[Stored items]

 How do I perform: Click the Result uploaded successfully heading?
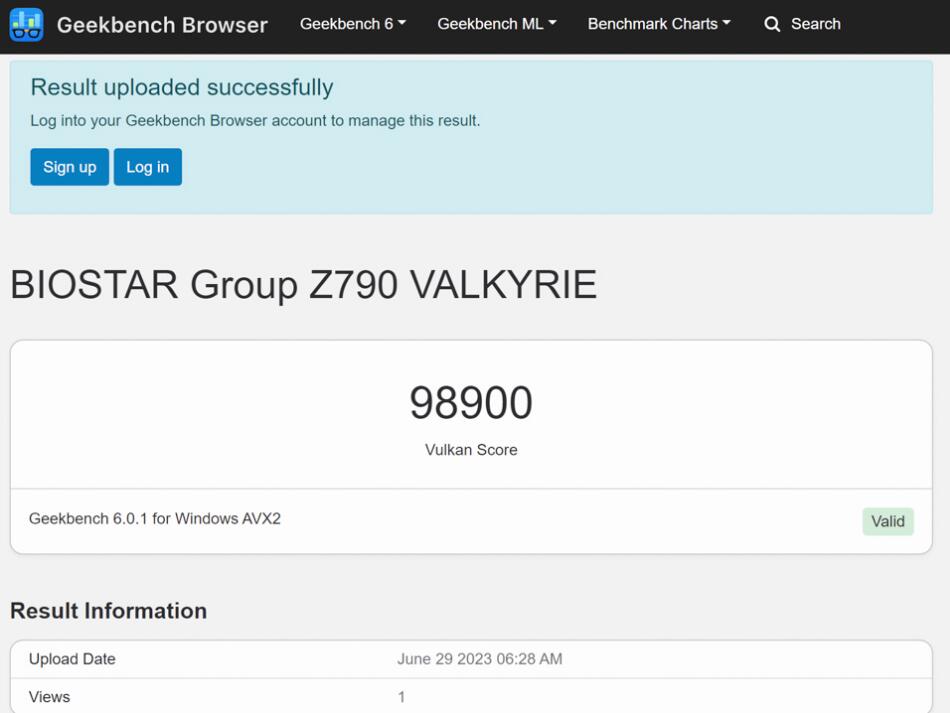pos(182,87)
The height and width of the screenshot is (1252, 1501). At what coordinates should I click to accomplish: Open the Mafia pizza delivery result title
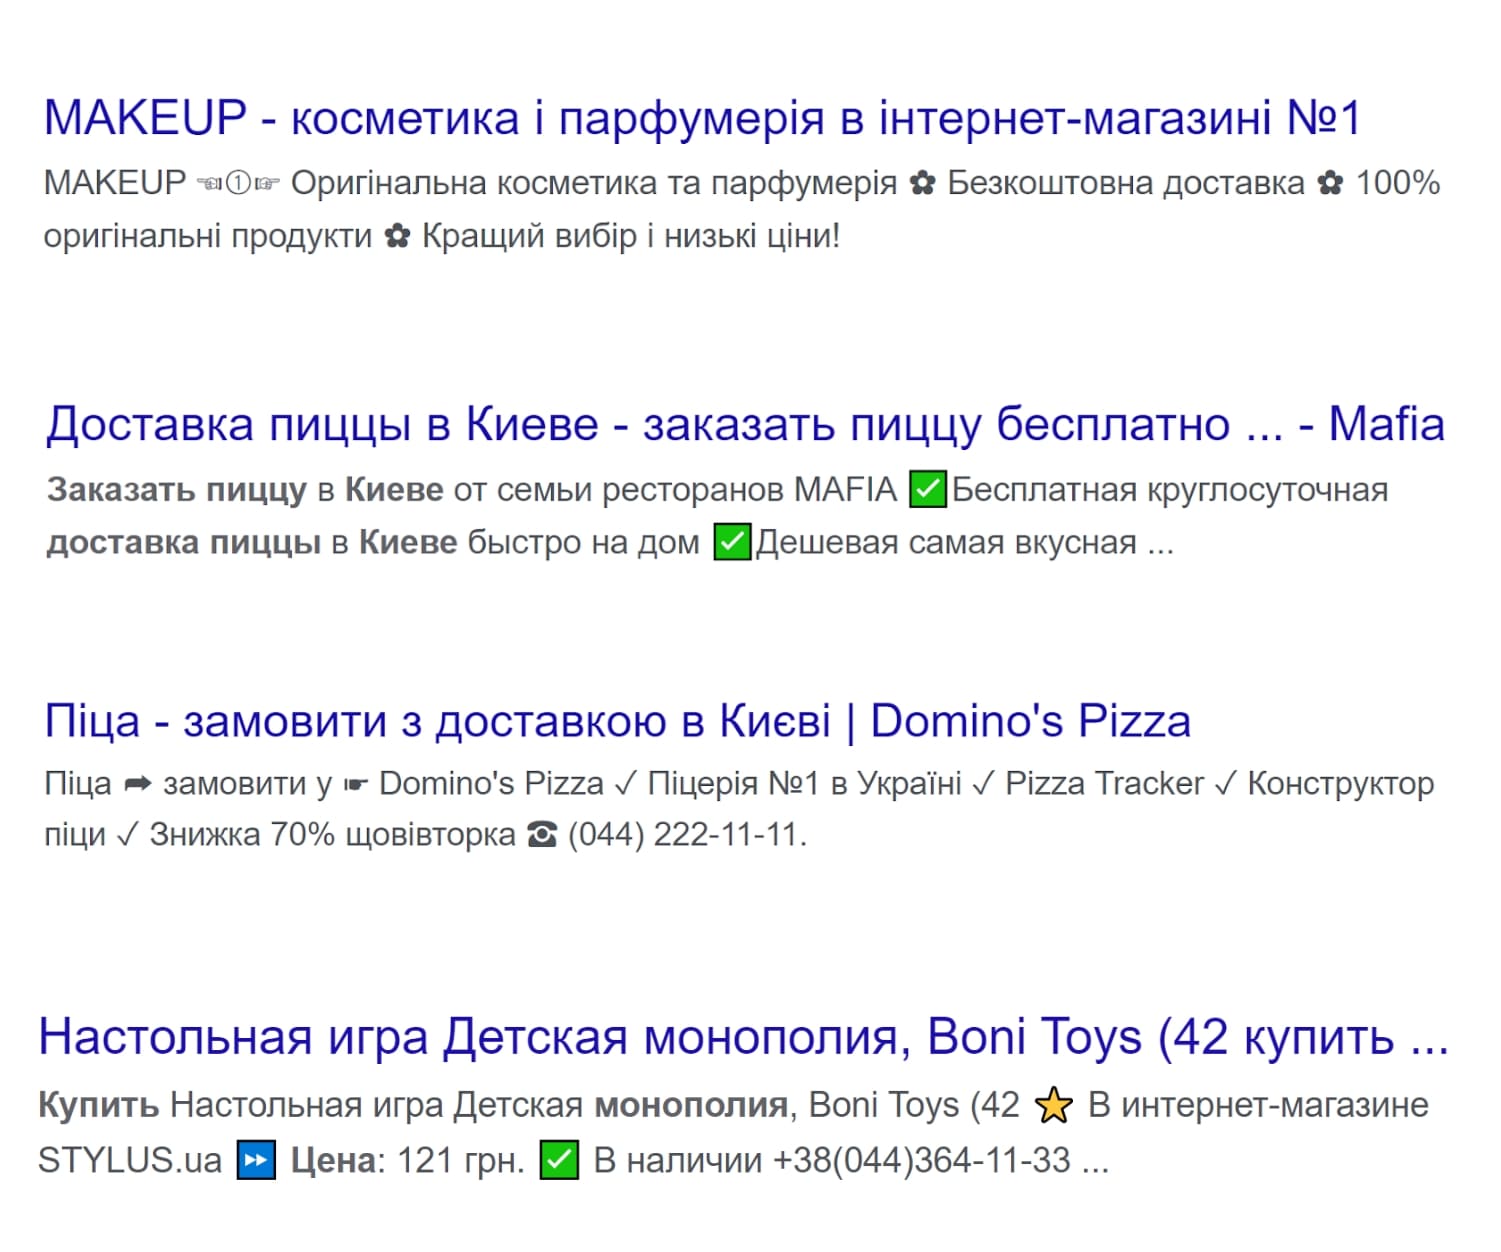(x=745, y=425)
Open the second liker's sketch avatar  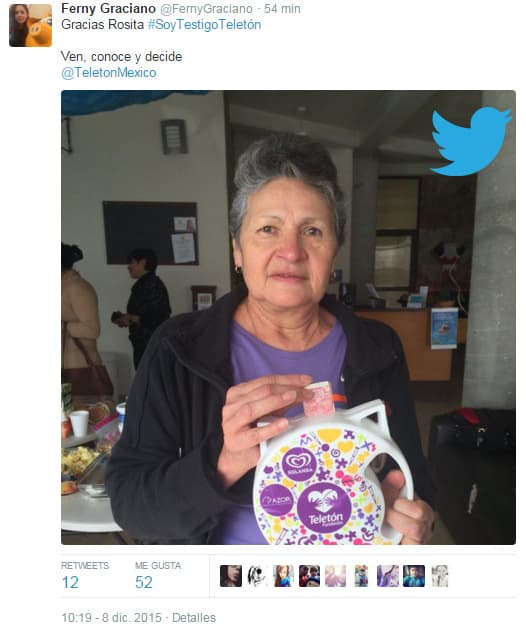pyautogui.click(x=257, y=576)
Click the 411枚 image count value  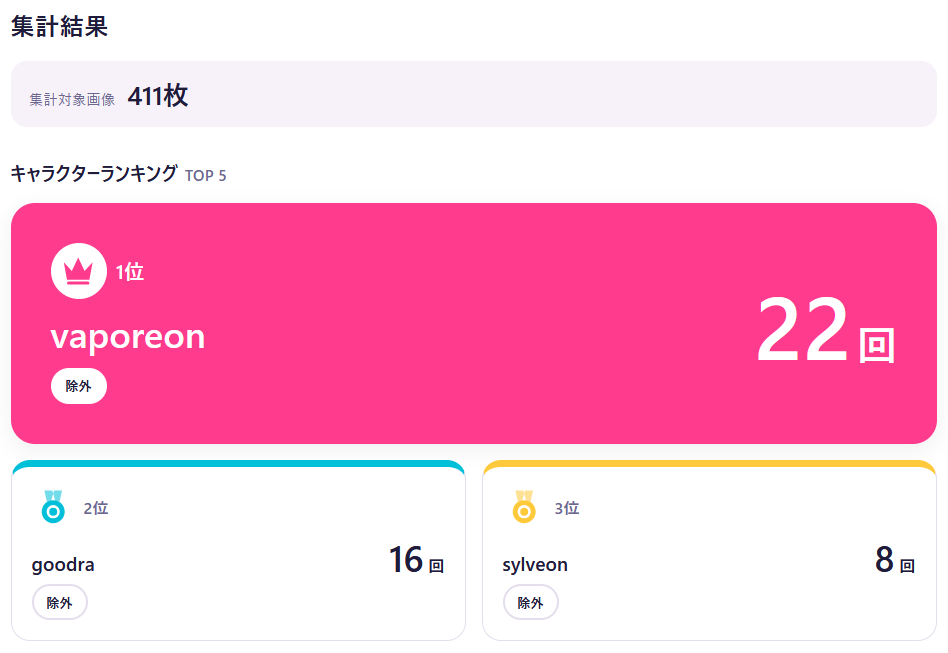tap(158, 96)
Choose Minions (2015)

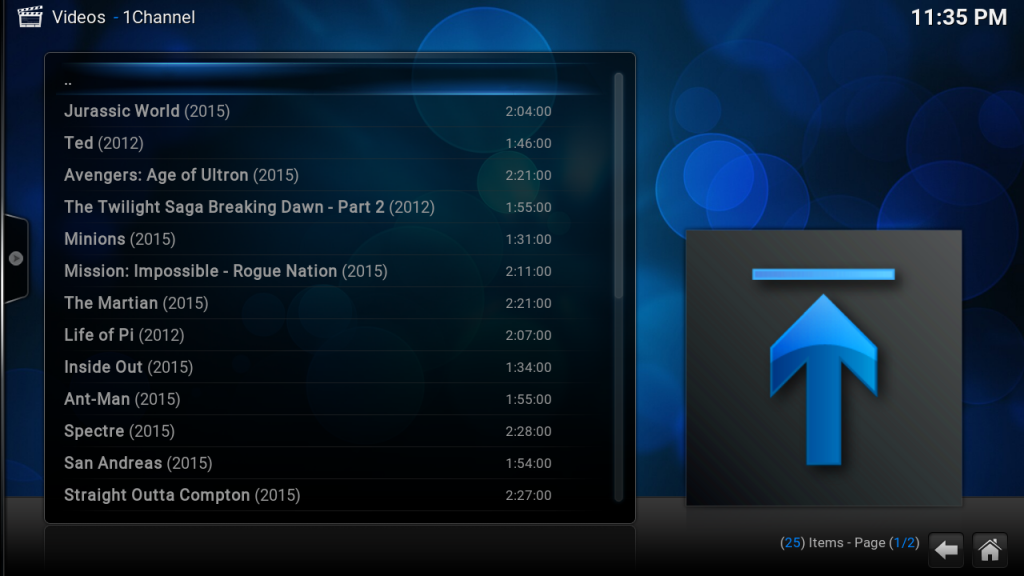click(119, 239)
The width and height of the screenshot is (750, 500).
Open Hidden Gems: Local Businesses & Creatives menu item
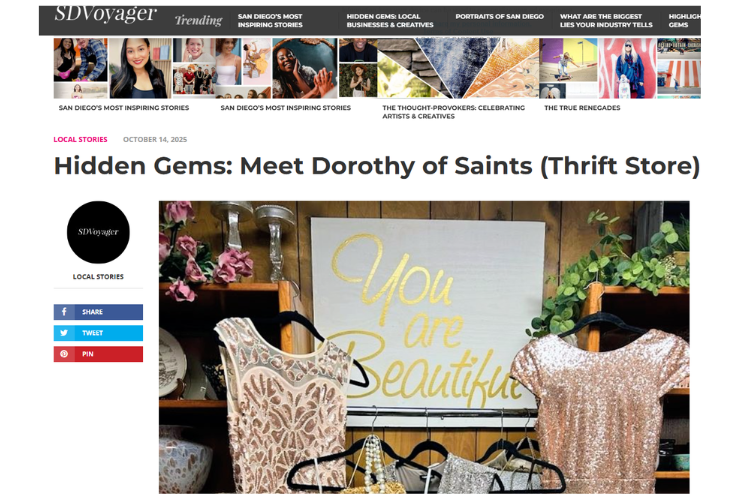pos(390,21)
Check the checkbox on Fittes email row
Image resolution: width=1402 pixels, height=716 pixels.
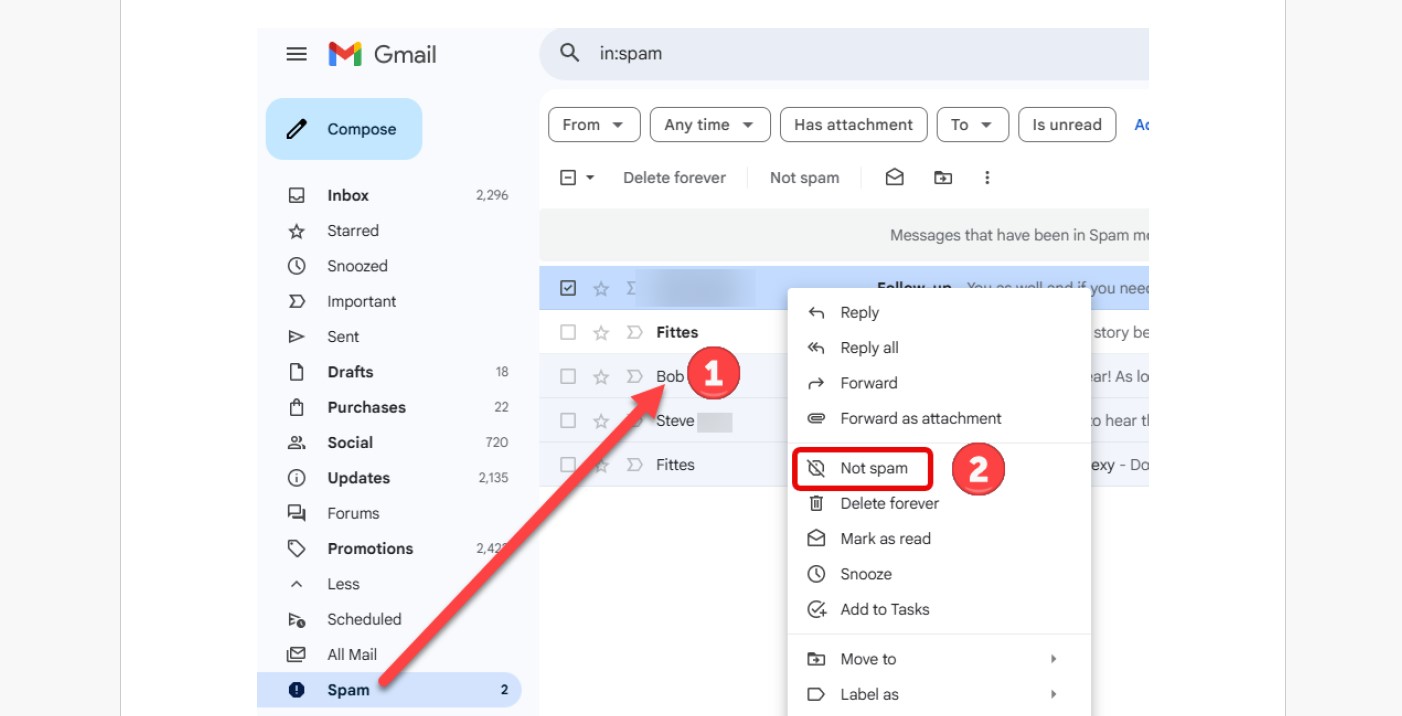coord(568,331)
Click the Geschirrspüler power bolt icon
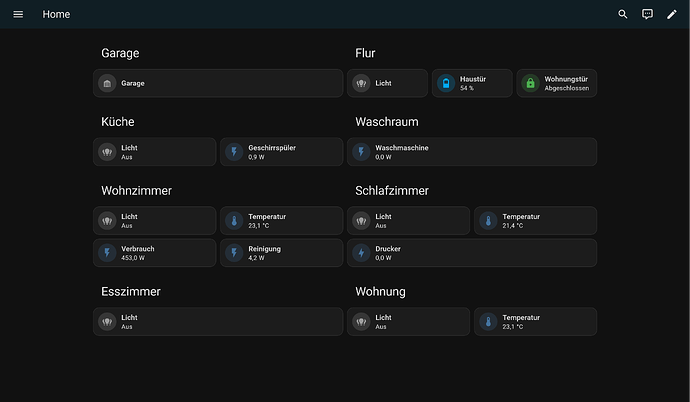The image size is (690, 402). pyautogui.click(x=234, y=152)
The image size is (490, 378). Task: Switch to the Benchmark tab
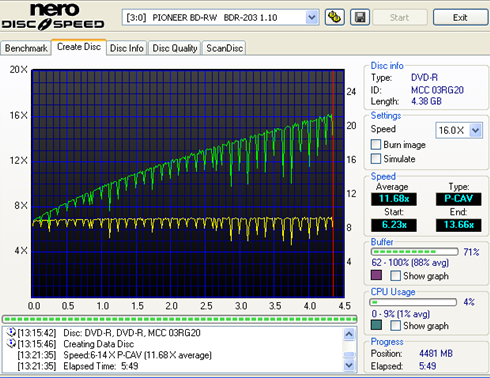26,48
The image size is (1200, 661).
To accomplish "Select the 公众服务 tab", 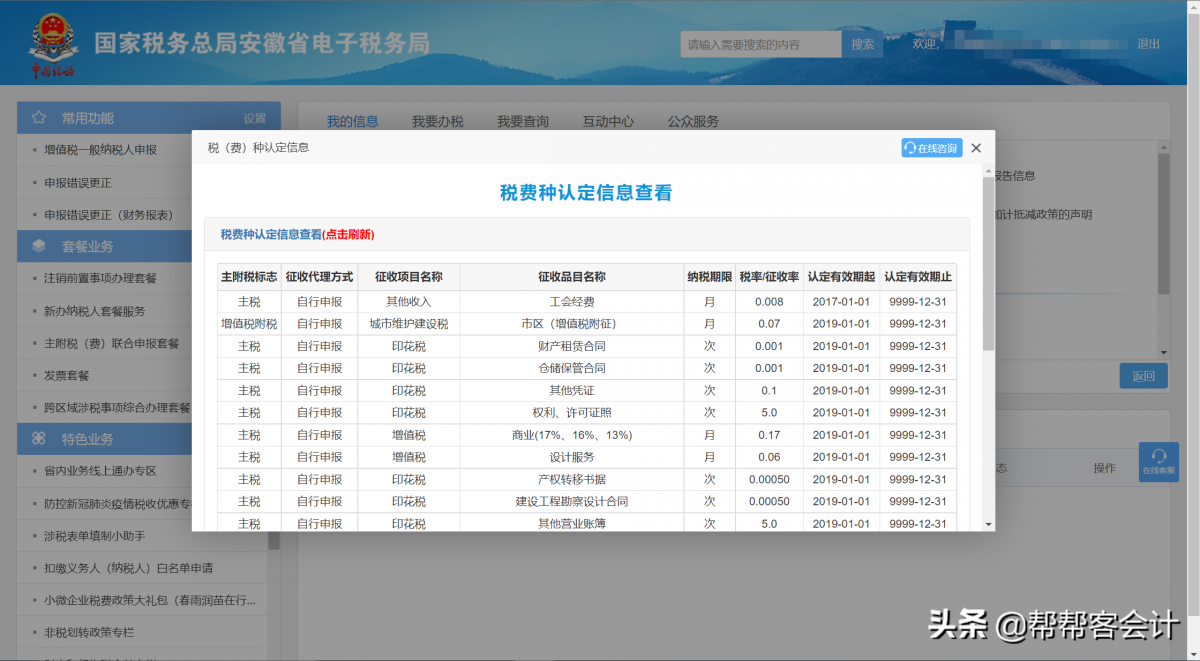I will 693,122.
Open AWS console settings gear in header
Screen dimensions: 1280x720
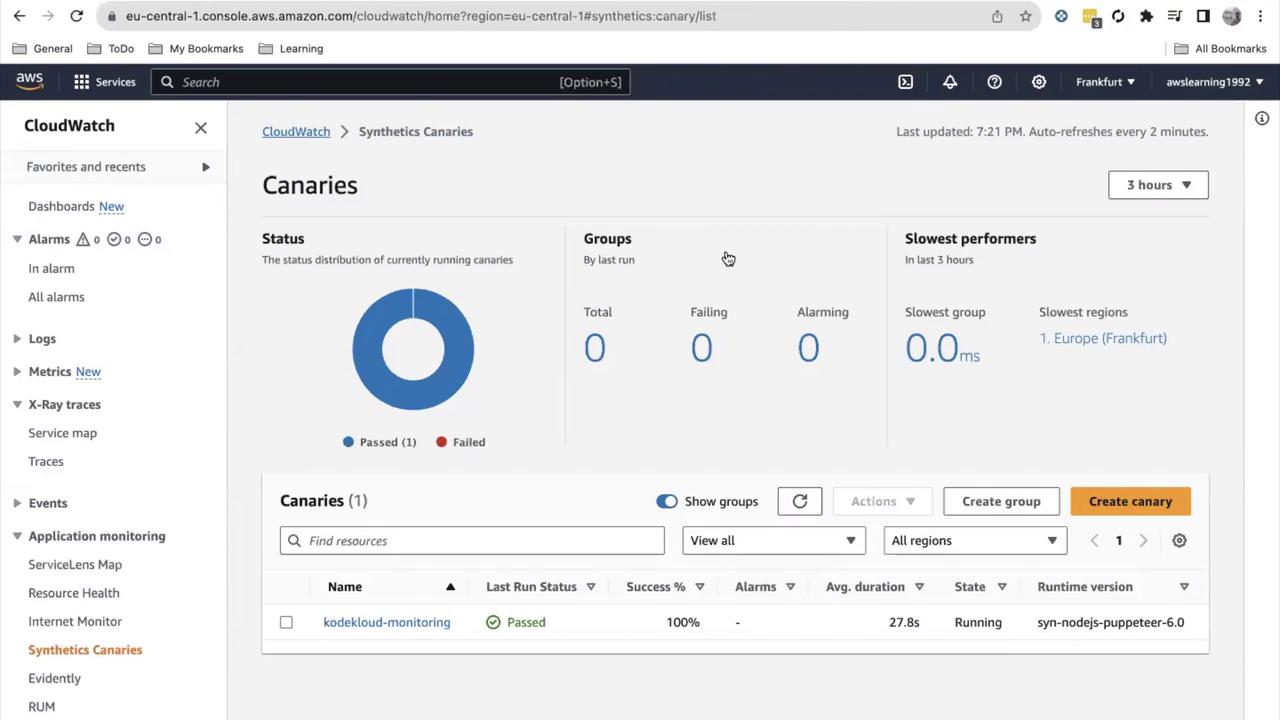tap(1039, 82)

WHAT IS NEEDED ▸ Repeat exactly the line containing "Open AWS console settings gear in header" and every line after it through the end of the records, and nothing else. Leave the pictures out.

SOLUTION FOR THIS TASK ▸
Open AWS console settings gear in header
Screen dimensions: 1280x720
tap(1039, 82)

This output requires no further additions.